Le Premier ministre l'a annoncé ce lundi 25 novembre en conclusion du Grenelle des violences faites aux femmes. Le secret médical pourrait être assoupli pour permettre aux professionnels de santé de signaler « les cas les plus inquiétants », a annoncé Édouard Philippe. Mais derrière cette annonce médiatique, qui figure parmi les 30 mesures présentées lundi, pourrait se révéler un casse-tête pour le gouvernement.
Cette révision du secret médical est justifiée pour permettre aux soignants de signaler « sans réprobation » des violences conjugales « quand une femme est en danger de mort », car « la priorité c'est de sauver la vie de cette femme », a affirmé ce mardi Marlène Schiappa.
« Quand vous voyez une femme qui a la mâchoire fracturée, la langue déchirée, qui vient d'être tabassée et qui repart chez elle, avec son mari violent qui l'a menacée de mort en lui disant "si tu reviens je termine le travail", je crois que c'est la responsabilité de chacun de faire un signalement au procureur », a déclaré la secrétaire d'État chargée de l'Egalité femmes-hommes sur France Inter.
.@MarleneSchiappa sur la levée du secret médical en cas de violences conjugales : "Je comprends qu'on se dise que les femmes ne vont plus avoir confiance. Mais je crois que quand une vie est en danger, la priorité est de sauver la vie de cette femme" #le79Inter pic.twitter.com/dkr27R9Um9
— France Inter (@franceinter) November 26, 2019
L'art de « préserver le secret médical » en l'assouplissant...
Marlène Schiappa devait rencontrer ce mardi le président de l'Ordre des médecins, Patrick Bouet, pour « travailler à une rédaction qui s'approche de l'objectif défini par le Premier ministre », Édouard Philippe.
La mise en application de cette disposition reste pourtant à ce jour très ambiguë, l'exécutif donnant l'impression de marcher sur des œufs.
Le code pénal (article 226-14) autorise déjà les médecins à lever le secret médical sans l'accord du patient « lorsque la victime est un mineur ou une personne qui n'est pas en mesure de se protéger en raison de son âge ou de son incapacité physique ou psychique ».
Le gouvernement souhaite encourager le médecin à signaler les cas de violence lorsque la femme court un risque. Mais après les attermoiments des derniers jours, il ne souhaite pas rendre cette mesure obligatoire... et ne semble pas disposé à rendre le signalement possible sans l'accord de la patiente.

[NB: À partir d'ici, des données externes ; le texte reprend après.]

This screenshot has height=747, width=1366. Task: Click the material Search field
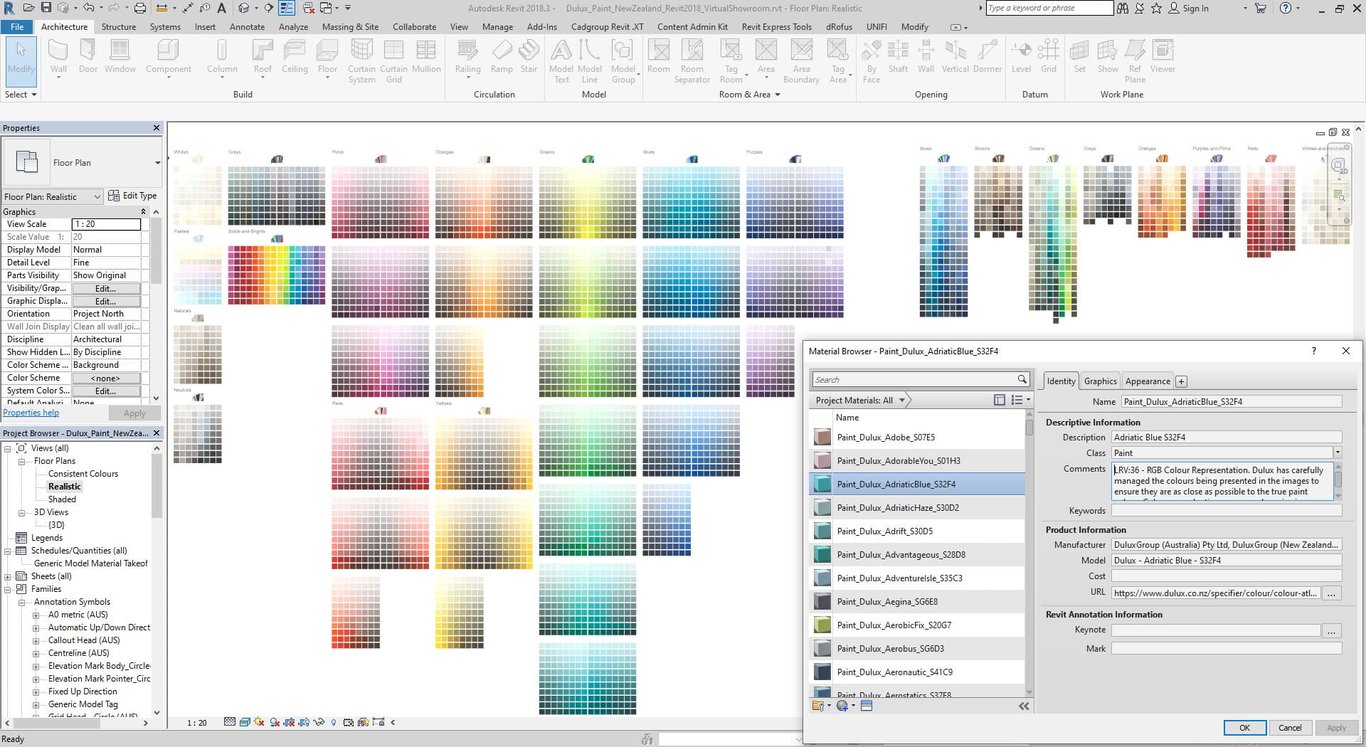click(914, 380)
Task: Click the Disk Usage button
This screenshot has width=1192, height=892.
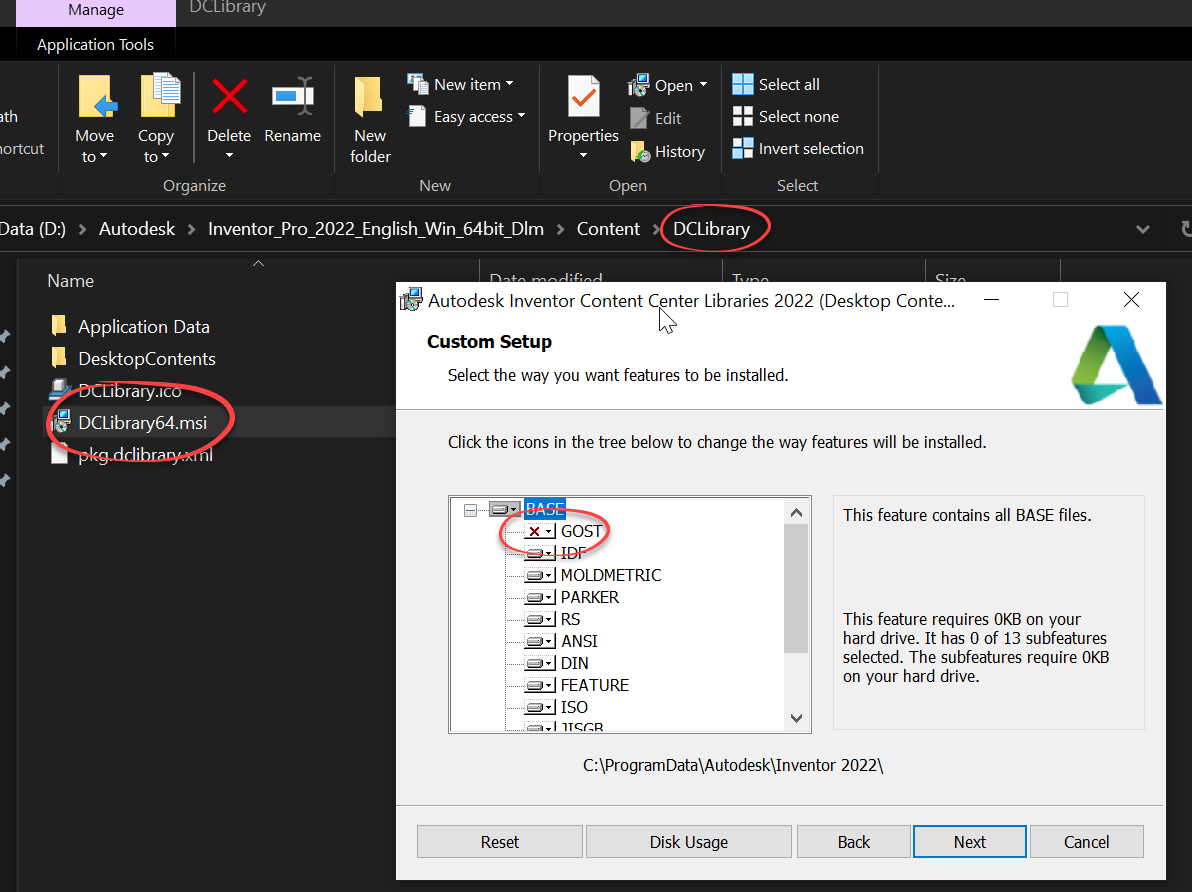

A l'appréciation du soignant
Marlène Schiappa a en effet indiqué que le signalement resterait « laissé à l'appréciation du soignant, qui est un professionnel fondé à identifier quand il y a un danger imminent ». Selon la secrétaire d'État, cette déclaration devra se fera « en prévenant la femme bien évidemment » :« il ne s'agit pas de faire quoi que ce soit derrière son dos », a-t-elle précisé.
Les médecins ne sont pas restés indifférents face à cette annonce qui n'en est pas vraiment une. Sur les réseaux sociaux, ils sont nombreux à interpeller Marlène Schiappa pour lui dire que cette disposition est tout sauf une nouveauté.
Merci @MarleneSchiappa mais c’est ce que nous faisons déjà. Inutile de modifier la loi pour ça ! https://t.co/wt23nJcWB5
— Yannick SCHMITT (@yannickschmitt) November 26, 2019
Le Dr Gilles Lazimi, généraliste en Seine-Saint-Denis et membre de SOS femmes 93, et auteur d'une récente tribune sur le sujet, a expliqué pourquoi cet assouplissement supposé du secret médical est selon lui une mauvaise idée.
« La levée du secret médical existe déjà dans le code de déontologie, a-t-il témoigné à France 24. Le signalement, on peut le faire et heureusement ! Mais dans toutes les situations, il faut respecter la femme et vraiment l'accompagner car c'est le seul moyen pour elle de redevenir auteure de sa vie et de pouvoir sortir des violences. »
Lever le secret médical pour les victimes de violences conjugales ?'C'est déjà dans le code de déontologie ! (...) il faut respecter la femme, l'accompagner, c'est le seul moyen pour elle de redevenir auteure de sa vie.' @lazimigilles #GrenelleViolencesConjugales #ParisDirect pic.twitter.com/kaPRzaFiWC
— Pauline Paccard (@PaulinePaccard) November 25, 2019
En annonçant l'assouplissement du secret médical en cas de violence conjugale, le gouvernement n'a satisfait ni les médecins, ni les associations de défense des femmes. Il lui reste maintenant à retomber sur ses pieds.